* **Exercise requirements**
Retype, word for word, every line starting at the line with "Click the MAX BET button" and ending with the final line of the entries; skip the pictures.

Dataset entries
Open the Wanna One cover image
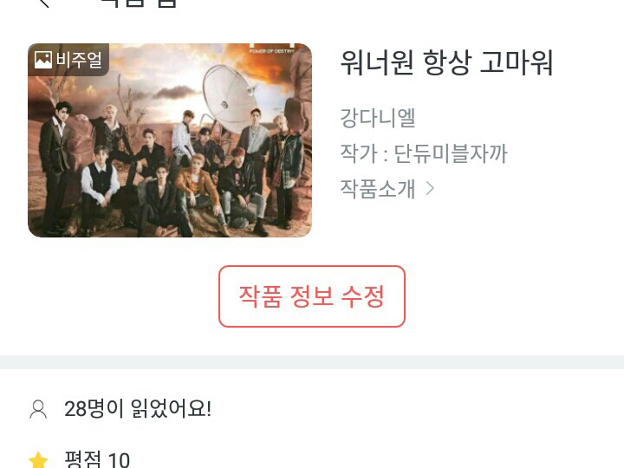 [x=170, y=140]
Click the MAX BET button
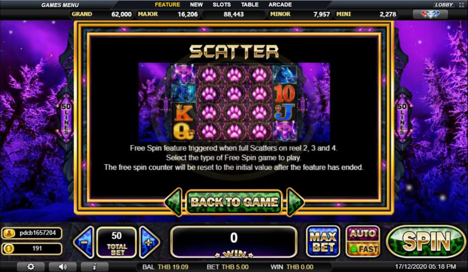 click(x=323, y=241)
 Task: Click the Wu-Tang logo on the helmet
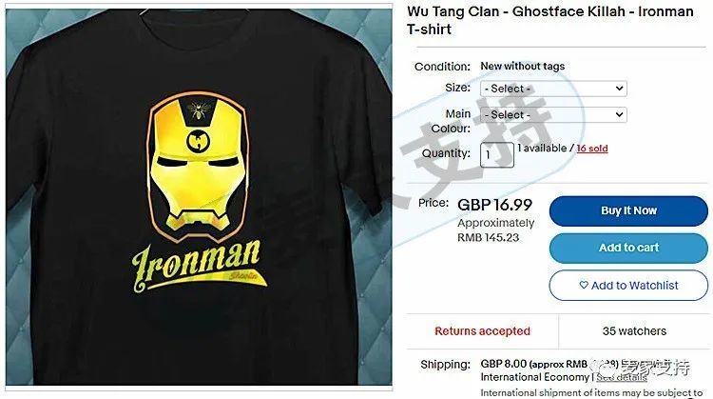tap(199, 141)
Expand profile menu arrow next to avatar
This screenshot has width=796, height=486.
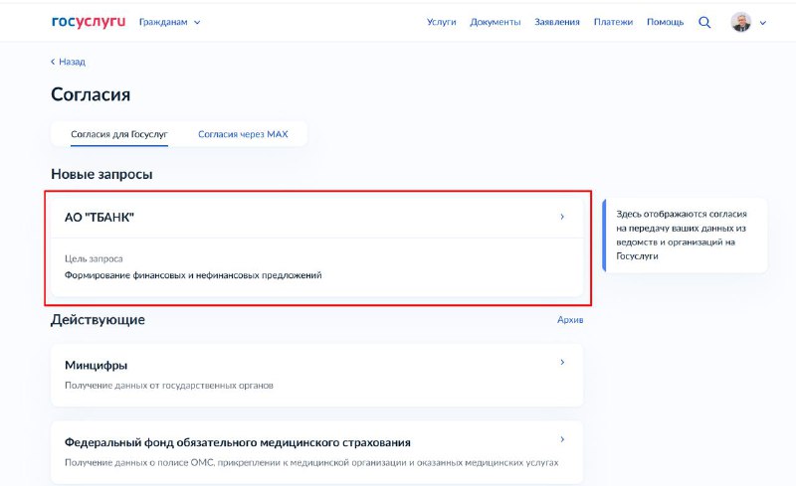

* **Task answer**
Click the MAX BET button
 click(x=323, y=241)
 Task: Click the Wu-Tang logo on the helmet
tap(199, 141)
Expand profile menu arrow next to avatar
This screenshot has width=796, height=486.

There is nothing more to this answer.